Among U.S. women, ovarian cancer is the ninth most common type of cancer and the fifth leading cause of cancer death, the CDC reports. Ovarian cancer causes more deaths than any other cancer of the female reproductive system, but it accounts for only about 3 percent of all cancers in women. More than 21,000 women in the U.S. were diagnosed with ovarian cancer in 2015, and 14,000 women died of the disease that year. Ovarian cancer has one of the highest mortality rates of all gynecological cancers.

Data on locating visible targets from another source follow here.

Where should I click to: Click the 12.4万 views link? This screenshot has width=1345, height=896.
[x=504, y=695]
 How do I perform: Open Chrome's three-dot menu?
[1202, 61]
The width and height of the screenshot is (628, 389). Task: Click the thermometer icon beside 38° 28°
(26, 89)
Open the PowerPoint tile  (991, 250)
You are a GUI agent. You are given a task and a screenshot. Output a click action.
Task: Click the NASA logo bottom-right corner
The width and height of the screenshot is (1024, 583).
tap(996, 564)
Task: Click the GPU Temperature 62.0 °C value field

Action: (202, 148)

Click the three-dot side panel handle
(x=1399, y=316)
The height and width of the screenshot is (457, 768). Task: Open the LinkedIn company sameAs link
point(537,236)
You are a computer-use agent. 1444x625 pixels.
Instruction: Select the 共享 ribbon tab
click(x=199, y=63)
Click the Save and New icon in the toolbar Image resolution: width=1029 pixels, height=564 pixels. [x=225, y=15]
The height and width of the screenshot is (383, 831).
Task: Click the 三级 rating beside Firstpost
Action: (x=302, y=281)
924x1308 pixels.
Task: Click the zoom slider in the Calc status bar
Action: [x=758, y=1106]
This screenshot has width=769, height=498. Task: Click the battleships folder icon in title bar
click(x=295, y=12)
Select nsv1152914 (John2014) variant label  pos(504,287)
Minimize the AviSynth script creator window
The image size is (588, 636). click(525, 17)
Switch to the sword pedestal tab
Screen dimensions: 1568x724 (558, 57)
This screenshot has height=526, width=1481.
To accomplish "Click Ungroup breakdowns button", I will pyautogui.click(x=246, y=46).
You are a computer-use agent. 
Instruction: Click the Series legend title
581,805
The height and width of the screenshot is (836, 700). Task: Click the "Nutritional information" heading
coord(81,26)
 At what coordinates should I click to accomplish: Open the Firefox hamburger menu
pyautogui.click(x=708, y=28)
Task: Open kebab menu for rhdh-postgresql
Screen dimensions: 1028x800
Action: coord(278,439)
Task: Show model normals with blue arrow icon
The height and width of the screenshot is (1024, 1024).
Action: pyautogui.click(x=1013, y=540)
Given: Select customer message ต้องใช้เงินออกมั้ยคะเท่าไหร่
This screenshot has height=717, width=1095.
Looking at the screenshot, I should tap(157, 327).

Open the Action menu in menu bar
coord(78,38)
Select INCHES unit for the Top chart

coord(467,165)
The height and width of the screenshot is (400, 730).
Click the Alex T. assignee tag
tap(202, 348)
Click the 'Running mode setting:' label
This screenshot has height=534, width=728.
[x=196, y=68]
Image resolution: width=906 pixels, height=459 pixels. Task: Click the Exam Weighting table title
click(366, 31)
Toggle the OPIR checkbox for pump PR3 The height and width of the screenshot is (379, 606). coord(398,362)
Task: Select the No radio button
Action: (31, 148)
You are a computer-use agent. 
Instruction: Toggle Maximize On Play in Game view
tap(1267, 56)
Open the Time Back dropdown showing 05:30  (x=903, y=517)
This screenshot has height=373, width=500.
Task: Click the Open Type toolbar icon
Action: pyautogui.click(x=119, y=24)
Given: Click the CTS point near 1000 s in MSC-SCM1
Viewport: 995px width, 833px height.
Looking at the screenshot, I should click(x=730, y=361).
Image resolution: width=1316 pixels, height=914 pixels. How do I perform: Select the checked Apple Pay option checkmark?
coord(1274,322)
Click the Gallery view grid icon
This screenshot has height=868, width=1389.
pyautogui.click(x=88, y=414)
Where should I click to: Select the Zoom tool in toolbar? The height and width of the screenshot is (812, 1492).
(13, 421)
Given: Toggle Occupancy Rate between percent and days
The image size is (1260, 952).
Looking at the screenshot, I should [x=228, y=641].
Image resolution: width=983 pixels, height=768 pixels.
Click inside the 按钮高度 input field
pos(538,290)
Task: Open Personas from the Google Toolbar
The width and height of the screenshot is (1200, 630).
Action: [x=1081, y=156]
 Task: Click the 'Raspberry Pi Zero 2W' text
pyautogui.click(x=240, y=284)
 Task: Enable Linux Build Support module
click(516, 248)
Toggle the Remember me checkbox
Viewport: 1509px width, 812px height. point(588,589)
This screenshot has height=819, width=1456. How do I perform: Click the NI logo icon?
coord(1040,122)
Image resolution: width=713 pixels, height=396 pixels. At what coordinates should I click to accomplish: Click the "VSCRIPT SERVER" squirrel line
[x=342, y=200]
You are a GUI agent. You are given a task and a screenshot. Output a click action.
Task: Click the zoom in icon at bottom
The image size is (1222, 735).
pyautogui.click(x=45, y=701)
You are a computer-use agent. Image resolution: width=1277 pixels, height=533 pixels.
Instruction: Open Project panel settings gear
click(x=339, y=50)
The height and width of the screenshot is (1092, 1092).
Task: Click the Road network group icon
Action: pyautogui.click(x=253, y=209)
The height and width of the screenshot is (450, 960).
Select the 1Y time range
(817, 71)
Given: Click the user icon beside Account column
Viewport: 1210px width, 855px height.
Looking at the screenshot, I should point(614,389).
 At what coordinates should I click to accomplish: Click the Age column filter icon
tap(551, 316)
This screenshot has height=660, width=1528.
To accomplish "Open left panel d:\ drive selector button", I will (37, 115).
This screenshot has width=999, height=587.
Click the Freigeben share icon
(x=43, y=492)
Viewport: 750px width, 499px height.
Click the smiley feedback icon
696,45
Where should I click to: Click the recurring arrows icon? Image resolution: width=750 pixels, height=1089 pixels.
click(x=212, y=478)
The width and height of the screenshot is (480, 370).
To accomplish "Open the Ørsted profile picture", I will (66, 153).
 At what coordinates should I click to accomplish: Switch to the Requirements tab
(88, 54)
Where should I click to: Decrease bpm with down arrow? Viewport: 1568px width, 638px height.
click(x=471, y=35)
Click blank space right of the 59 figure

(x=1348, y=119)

The Mayo Clinic's Ovarian Cancer Program is housed within the system's Women's Cancer Program, which comprises research programs related to breast cancer and gynecologic malignancies. The program seeks to advance the understanding of cancer biology, improve treatment strategies for these cancers, and tailor therapies to the individual patient. “Toward that end, the Women's Cancer Program is well supported by the Mayo Clinic Cancer Center and the Center for Individualized Medicine. It also has Specialized Program of Research Excellence (SPORE) grants from the National Cancer Institute for breast cancer and for ovarian cancer,” Liu said. The Cancer Center is an NCI-designated program.
The NCI established the SPORE concept in 1992 to promote interdisciplinary research and to help basic research findings move quickly from the laboratory to the patient. To earn a highly competitive NCI SPORE grant, institutions must demonstrate a high degree of collaboration between first-rate scientists and clinicians and show excellence in translational research projects.
Michelle Perron is a contributing writer.